Every night on the Summer Sanitarium Tour, Linkin Park vocalist Chester Bennington is tearing it up, just as he swore he would. There was a time, though, when it looked like he might have to break his promise.
Less than six weeks ago, Bennington was checked into a Los Angeles hospital with severe back and stomach pains, and doctors couldn't figure out what was wrong with him (see "Linkin Park's Chester Bennington Hospitalized"). "Thank God it's over," he said backstage before a recent performance in Philadelphia. "There's nothing more depressing than a hospital room, with crap hanging out of your arms. They still don't know what really was affecting me, but they believe it was some kind of bacteria or virus. I'm just glad it ran its course, you know, even though it was as painful as it was."
When Bennington was released from the hospital on June 9, he was still having stomachaches. So, as he prepared to take the stage at the Boost Mobile Pro Skateboarding Competition in Las Vegas on June 27 to perform for the first time since his illness, he was feeling drained and uneasy.
"I was really scared and skeptical about whether or not I was gonna be able to actually do the entire set because one of the side effects after getting out of the hospital was that my stamina was really low," he said. "I thought maybe I'd end up doing five or six songs and then going, 'Aw, man, this is too hard.' So, to run through 17 songs was amazing. That's 80 percent of our catalog. It was awesome and the kids just went insane."
Some people who suffer traumatic experiences emerge on the other side with a new perspective on life. Bennington might not have come out with a revised view of mortality, but he has noticed that an increasing number of women who come to their shows are exposing their breasts.

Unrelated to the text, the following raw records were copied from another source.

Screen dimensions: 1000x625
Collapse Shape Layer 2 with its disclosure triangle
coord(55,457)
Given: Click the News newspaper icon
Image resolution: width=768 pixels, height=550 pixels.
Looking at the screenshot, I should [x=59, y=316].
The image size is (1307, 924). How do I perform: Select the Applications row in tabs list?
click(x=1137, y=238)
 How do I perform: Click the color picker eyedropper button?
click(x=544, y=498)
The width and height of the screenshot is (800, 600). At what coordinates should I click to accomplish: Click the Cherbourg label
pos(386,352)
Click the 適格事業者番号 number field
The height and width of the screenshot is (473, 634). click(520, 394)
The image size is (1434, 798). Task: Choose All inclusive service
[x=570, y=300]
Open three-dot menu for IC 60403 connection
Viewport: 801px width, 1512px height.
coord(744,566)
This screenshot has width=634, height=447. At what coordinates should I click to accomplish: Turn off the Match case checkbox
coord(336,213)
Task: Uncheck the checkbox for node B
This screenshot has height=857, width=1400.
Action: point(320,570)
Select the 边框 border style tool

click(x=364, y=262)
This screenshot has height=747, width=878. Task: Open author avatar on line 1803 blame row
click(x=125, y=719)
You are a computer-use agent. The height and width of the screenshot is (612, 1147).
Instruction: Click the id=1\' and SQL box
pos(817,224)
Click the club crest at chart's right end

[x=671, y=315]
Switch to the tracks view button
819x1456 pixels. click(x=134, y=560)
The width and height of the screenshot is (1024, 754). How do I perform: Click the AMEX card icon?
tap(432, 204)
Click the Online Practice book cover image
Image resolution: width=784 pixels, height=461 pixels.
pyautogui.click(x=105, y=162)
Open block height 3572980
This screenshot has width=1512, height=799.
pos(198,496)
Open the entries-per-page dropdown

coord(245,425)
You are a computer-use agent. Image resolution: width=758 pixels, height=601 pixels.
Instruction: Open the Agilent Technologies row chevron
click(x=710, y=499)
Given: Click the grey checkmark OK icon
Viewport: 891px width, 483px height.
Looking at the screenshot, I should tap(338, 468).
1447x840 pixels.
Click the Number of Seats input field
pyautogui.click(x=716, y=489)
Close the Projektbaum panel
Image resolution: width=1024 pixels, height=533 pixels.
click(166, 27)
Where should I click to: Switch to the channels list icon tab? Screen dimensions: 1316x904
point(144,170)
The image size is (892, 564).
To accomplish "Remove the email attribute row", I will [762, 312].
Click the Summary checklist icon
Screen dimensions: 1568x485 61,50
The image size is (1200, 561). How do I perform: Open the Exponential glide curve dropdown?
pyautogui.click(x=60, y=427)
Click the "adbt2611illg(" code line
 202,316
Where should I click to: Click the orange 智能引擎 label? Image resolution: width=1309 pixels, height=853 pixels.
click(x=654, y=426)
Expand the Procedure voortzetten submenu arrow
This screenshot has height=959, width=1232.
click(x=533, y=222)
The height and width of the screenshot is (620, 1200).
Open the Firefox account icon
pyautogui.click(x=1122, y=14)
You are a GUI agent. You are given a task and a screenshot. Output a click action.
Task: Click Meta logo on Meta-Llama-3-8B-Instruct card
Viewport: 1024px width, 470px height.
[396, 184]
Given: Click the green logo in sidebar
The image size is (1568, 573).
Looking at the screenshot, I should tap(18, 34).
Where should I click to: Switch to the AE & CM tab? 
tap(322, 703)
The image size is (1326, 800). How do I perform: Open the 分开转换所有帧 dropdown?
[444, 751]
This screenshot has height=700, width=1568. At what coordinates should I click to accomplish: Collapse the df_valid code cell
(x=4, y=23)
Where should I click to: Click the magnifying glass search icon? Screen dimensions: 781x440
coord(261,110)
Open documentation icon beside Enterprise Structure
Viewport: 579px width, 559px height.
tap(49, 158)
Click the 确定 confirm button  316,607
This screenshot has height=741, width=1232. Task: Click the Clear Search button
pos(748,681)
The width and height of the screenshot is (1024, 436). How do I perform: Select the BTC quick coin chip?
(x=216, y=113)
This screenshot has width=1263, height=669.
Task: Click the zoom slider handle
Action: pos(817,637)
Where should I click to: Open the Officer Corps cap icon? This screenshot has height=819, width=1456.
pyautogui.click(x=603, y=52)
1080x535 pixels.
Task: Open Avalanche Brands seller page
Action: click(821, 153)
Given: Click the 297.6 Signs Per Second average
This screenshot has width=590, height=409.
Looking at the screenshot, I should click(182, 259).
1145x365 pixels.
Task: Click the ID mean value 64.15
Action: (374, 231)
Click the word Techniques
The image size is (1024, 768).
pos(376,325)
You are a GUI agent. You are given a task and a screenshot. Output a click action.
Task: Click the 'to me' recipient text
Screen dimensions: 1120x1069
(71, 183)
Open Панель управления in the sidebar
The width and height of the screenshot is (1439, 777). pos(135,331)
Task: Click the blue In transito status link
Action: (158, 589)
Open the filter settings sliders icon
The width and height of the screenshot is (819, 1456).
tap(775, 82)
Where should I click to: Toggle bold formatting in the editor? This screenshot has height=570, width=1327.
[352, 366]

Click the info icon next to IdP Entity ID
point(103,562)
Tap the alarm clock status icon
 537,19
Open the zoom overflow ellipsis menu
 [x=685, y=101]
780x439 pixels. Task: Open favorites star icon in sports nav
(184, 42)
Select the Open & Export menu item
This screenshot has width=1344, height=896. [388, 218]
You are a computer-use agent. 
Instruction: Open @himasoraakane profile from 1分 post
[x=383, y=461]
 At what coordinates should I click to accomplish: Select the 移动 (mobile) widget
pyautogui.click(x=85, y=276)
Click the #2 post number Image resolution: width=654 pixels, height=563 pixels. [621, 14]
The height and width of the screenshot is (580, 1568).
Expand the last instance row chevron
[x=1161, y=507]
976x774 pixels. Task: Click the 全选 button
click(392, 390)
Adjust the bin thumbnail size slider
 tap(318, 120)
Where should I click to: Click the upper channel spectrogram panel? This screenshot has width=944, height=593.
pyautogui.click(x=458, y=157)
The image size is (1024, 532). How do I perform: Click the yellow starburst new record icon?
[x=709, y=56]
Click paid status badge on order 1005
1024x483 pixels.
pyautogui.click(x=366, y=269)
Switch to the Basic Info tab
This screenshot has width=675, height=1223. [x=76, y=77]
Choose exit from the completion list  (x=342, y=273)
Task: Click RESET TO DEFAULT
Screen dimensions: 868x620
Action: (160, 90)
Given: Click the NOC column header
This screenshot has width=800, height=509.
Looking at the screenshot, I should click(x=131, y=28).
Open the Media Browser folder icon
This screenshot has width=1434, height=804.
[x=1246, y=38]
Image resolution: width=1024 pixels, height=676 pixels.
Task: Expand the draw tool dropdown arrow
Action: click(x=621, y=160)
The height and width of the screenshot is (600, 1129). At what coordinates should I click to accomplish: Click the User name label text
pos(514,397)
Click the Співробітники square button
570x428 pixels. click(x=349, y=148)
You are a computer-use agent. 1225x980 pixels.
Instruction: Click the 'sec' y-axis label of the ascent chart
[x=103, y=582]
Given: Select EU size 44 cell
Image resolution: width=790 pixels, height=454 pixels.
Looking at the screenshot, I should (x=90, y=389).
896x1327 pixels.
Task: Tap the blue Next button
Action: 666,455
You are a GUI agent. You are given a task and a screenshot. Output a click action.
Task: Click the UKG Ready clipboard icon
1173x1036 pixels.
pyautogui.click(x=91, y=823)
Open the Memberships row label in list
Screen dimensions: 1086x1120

This isn't something he's associated with LP's audience in the past.
"I find it fascinating that normal women, who would never in a million years take off their clothes in any situation — even if you paid them a thousand dollars — end up taking off their shirts at concerts.
"If you asked any of those girls before they came into the show, 'Are you gonna show your t--s,' they'd say, 'No way,' and then they're out there like 'woo-hoo!' They get all caught up in the moment and the next thing you know they got the whole place just roaring, and their boobies are rock stars for a couple seconds."